Output exactly the lines from the one holding "Powered by Shopify (353, 2511)" through the final line of the entries.

◆ ◆ ◆ ◆ ◆ ◆ ◆

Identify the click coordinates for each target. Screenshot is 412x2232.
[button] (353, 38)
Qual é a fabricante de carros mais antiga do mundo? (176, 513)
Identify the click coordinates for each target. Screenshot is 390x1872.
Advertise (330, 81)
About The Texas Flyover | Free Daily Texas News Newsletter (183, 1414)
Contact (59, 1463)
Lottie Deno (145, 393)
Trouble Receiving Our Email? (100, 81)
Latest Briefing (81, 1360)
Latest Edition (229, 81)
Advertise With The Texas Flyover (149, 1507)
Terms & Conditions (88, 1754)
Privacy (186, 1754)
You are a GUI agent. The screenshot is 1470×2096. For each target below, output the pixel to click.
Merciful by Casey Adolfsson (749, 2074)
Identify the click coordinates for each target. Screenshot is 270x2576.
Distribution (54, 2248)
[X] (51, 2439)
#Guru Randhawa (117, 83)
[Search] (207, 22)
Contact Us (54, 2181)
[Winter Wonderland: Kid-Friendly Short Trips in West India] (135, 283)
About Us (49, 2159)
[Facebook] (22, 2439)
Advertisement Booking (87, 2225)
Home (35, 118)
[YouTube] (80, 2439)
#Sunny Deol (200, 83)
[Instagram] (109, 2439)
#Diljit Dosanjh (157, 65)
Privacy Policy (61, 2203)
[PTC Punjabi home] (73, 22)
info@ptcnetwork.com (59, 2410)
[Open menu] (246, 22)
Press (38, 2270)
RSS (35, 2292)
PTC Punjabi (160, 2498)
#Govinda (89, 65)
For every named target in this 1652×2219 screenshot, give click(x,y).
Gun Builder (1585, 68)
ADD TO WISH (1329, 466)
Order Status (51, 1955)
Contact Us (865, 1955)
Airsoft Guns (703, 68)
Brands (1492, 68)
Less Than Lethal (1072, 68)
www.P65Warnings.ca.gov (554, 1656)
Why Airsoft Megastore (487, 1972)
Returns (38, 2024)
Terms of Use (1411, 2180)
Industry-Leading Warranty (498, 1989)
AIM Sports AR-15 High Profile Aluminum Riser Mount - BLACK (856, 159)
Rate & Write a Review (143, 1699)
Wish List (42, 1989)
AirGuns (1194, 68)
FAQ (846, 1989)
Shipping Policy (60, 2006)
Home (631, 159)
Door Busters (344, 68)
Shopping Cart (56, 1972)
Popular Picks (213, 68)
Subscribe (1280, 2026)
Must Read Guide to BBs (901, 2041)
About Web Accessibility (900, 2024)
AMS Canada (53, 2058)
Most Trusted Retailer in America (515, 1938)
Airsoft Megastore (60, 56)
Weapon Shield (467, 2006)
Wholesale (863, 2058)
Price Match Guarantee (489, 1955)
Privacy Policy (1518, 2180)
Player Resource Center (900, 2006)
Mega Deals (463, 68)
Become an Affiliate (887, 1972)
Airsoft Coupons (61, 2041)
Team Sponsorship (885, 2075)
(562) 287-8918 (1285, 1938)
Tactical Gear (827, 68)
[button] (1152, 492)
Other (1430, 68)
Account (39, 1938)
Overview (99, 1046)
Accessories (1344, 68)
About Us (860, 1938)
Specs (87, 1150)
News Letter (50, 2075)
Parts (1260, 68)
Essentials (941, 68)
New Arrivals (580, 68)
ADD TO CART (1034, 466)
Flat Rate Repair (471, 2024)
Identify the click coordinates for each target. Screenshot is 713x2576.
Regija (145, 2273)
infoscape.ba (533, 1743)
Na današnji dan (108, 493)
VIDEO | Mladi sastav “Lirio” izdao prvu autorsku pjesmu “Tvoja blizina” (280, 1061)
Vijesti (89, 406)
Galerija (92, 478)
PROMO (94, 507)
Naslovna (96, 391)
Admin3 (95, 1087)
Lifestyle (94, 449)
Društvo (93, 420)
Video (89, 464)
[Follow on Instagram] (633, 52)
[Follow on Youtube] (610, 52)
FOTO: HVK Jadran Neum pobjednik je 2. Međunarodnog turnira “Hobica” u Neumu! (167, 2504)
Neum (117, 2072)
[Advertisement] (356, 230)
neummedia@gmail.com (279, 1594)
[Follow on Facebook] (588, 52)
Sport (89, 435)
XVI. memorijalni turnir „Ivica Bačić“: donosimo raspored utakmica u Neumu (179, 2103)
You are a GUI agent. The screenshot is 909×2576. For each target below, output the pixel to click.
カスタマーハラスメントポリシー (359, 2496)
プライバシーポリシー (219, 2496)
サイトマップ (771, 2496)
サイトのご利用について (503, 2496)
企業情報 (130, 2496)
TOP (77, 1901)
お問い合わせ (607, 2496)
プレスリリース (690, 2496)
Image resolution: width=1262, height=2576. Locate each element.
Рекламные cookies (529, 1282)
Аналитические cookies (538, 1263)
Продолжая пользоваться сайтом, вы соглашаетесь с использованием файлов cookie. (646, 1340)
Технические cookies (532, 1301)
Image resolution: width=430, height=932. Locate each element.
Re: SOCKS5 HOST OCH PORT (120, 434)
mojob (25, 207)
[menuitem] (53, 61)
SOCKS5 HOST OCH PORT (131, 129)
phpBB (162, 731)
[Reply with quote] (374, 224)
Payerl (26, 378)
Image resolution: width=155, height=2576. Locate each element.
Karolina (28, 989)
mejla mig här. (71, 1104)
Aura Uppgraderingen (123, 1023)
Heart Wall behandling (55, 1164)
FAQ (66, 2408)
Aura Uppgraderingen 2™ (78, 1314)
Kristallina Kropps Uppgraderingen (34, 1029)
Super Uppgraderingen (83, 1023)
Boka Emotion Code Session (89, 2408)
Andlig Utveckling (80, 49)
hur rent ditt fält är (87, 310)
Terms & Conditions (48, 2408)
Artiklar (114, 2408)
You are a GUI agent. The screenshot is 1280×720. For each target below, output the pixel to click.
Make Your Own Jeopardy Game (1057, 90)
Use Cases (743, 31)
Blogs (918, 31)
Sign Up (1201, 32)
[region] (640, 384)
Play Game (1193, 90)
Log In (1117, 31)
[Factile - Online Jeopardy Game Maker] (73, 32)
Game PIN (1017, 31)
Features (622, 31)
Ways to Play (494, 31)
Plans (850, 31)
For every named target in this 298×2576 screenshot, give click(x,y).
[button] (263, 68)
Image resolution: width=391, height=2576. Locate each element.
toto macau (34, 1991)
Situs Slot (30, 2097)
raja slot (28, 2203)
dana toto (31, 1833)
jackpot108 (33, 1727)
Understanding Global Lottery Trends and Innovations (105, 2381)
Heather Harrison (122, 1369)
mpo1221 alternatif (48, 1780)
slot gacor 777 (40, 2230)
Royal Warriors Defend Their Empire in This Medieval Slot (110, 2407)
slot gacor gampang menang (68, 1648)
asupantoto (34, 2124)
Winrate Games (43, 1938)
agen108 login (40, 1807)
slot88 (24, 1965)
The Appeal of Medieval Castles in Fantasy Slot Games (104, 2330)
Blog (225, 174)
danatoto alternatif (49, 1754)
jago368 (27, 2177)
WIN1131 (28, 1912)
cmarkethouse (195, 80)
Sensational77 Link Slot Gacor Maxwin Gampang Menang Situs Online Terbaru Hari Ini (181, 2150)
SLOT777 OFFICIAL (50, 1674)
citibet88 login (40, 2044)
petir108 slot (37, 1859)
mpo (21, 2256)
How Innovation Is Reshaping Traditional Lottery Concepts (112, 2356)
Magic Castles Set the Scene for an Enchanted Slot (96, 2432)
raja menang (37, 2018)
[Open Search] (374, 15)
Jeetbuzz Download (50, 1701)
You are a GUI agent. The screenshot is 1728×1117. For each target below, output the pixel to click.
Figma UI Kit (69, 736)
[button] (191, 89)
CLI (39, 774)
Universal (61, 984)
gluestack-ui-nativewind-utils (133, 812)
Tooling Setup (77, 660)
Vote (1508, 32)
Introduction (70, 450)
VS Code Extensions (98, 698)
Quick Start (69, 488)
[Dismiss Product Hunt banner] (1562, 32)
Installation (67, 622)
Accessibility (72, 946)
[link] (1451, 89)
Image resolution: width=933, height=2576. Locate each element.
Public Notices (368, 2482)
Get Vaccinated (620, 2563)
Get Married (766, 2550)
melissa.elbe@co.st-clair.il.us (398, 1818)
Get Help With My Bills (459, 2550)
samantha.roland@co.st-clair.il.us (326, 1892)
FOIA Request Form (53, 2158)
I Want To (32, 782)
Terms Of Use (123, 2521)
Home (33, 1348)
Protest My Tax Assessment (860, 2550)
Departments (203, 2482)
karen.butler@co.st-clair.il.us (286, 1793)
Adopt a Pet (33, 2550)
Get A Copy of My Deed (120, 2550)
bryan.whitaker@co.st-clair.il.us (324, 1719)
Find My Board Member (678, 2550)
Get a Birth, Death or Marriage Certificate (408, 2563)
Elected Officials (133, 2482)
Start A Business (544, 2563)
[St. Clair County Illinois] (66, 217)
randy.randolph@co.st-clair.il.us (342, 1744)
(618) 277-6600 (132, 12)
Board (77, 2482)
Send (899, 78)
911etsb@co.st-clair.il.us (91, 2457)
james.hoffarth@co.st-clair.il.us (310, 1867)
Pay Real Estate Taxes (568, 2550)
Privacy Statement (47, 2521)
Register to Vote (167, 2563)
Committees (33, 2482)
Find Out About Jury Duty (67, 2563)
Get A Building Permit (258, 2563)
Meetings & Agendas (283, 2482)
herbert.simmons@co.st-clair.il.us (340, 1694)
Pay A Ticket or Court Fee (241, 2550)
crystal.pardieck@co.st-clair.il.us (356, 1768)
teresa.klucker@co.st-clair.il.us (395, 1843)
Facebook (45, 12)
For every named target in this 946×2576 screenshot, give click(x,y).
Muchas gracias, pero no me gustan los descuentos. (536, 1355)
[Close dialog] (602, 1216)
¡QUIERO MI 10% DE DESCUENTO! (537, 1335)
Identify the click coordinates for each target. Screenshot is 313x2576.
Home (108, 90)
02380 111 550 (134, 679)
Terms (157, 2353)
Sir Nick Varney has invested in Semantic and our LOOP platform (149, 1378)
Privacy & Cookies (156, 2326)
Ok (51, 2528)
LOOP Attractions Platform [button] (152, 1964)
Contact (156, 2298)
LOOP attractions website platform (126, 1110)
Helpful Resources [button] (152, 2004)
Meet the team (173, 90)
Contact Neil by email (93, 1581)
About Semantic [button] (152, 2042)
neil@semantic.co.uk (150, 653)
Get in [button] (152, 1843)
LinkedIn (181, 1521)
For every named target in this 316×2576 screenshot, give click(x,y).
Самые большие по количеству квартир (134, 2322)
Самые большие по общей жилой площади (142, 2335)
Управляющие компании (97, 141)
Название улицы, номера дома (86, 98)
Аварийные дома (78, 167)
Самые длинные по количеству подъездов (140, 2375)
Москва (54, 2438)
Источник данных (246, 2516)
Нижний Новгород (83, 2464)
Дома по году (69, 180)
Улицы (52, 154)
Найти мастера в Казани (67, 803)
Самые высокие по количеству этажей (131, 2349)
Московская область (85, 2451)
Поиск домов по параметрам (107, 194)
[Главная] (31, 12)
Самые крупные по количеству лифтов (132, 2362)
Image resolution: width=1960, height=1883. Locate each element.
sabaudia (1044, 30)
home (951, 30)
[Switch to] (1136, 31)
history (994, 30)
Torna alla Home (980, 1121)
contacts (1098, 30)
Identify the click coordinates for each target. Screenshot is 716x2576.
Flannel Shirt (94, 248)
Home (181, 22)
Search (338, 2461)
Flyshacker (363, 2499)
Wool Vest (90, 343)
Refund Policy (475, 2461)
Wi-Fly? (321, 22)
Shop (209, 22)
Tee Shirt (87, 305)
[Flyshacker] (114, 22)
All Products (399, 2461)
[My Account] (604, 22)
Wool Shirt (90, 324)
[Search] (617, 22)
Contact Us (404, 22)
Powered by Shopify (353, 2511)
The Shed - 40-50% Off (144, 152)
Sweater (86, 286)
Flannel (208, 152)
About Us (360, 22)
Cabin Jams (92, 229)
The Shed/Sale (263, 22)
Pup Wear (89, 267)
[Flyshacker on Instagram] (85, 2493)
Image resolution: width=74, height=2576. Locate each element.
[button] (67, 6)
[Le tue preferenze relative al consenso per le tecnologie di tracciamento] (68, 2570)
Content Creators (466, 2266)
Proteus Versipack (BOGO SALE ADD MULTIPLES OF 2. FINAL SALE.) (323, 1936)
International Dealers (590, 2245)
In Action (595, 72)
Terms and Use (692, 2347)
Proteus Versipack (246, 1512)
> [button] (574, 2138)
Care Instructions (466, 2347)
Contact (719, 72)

◆ ◆ ◆ ◆ ◆ ◆ ◆

*Exercise response:*
Powered by Shopify (353, 2511)
The Shed - 40-50% Off (144, 152)
Sweater (86, 286)
Flannel (208, 152)
About Us (360, 22)
Cabin Jams (92, 229)
The Shed/Sale (263, 22)
Pup Wear (89, 267)
[Flyshacker on Instagram] (85, 2493)
Image resolution: width=74, height=2576. Locate each element.
[button] (67, 6)
[Le tue preferenze relative al consenso per le tecnologie di tracciamento] (68, 2570)
Content Creators (466, 2266)
Proteus Versipack (BOGO SALE ADD MULTIPLES OF 2. FINAL SALE.) (323, 1936)
International Dealers (590, 2245)
In Action (595, 72)
Terms and Use (692, 2347)
Proteus Versipack (246, 1512)
> [button] (574, 2138)
Care Instructions (466, 2347)
Contact (719, 72)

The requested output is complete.